**Directions**
Restate the listing below exactly, images excluded.

**Extracted records**
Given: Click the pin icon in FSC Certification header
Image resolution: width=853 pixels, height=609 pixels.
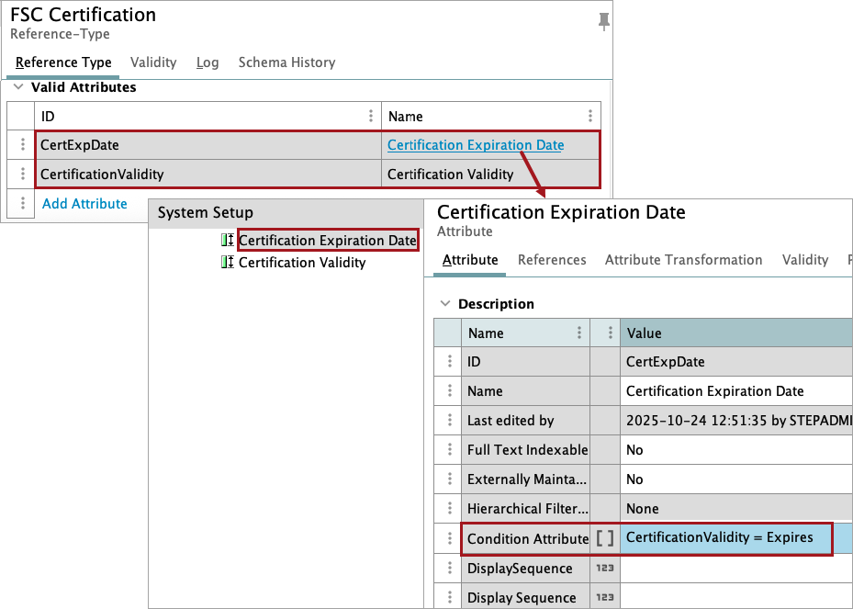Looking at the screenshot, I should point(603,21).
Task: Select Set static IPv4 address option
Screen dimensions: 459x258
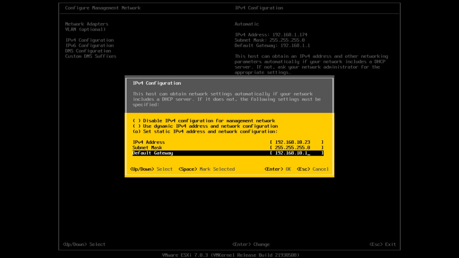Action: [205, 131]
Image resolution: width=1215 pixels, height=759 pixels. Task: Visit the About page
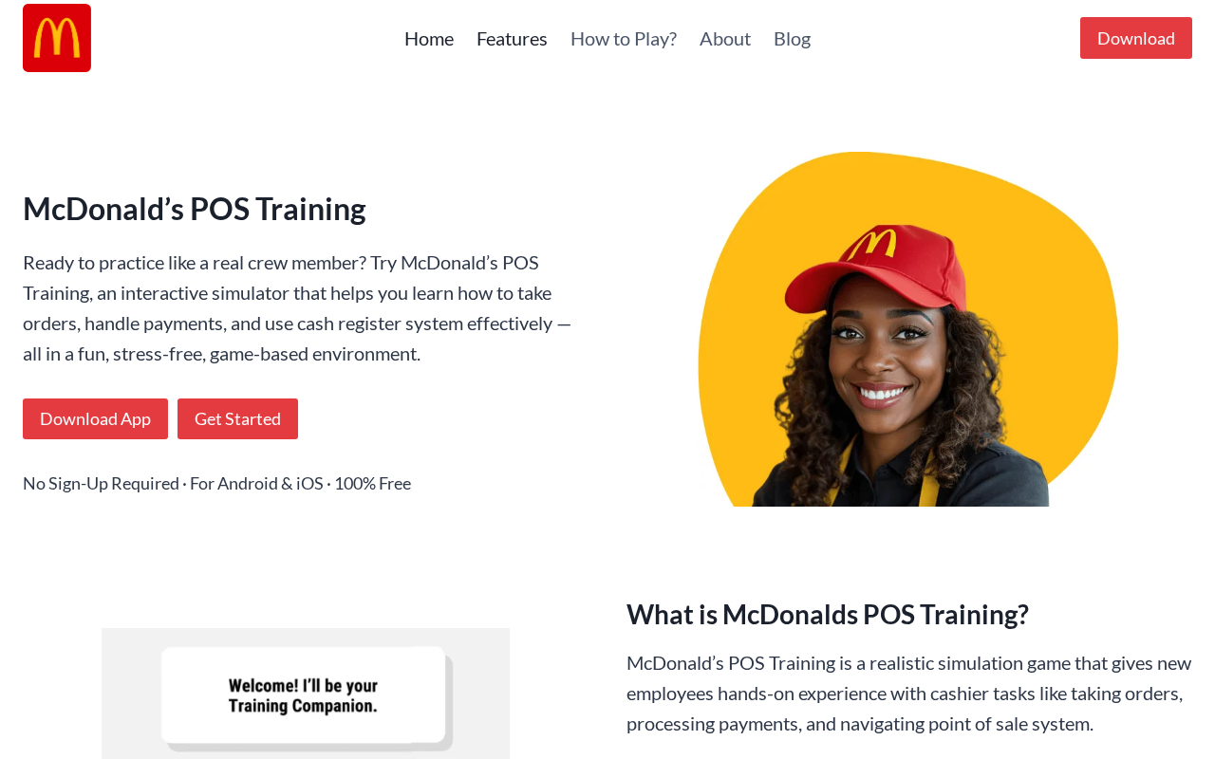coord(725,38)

**Response to the exercise**
Given: Click the pin icon in FSC Certification header
Image resolution: width=853 pixels, height=609 pixels.
Looking at the screenshot, I should point(603,21).
Task: Select Set static IPv4 address option
Screen dimensions: 459x258
Action: [205, 131]
Image resolution: width=1215 pixels, height=759 pixels. Task: Visit the About page
coord(725,38)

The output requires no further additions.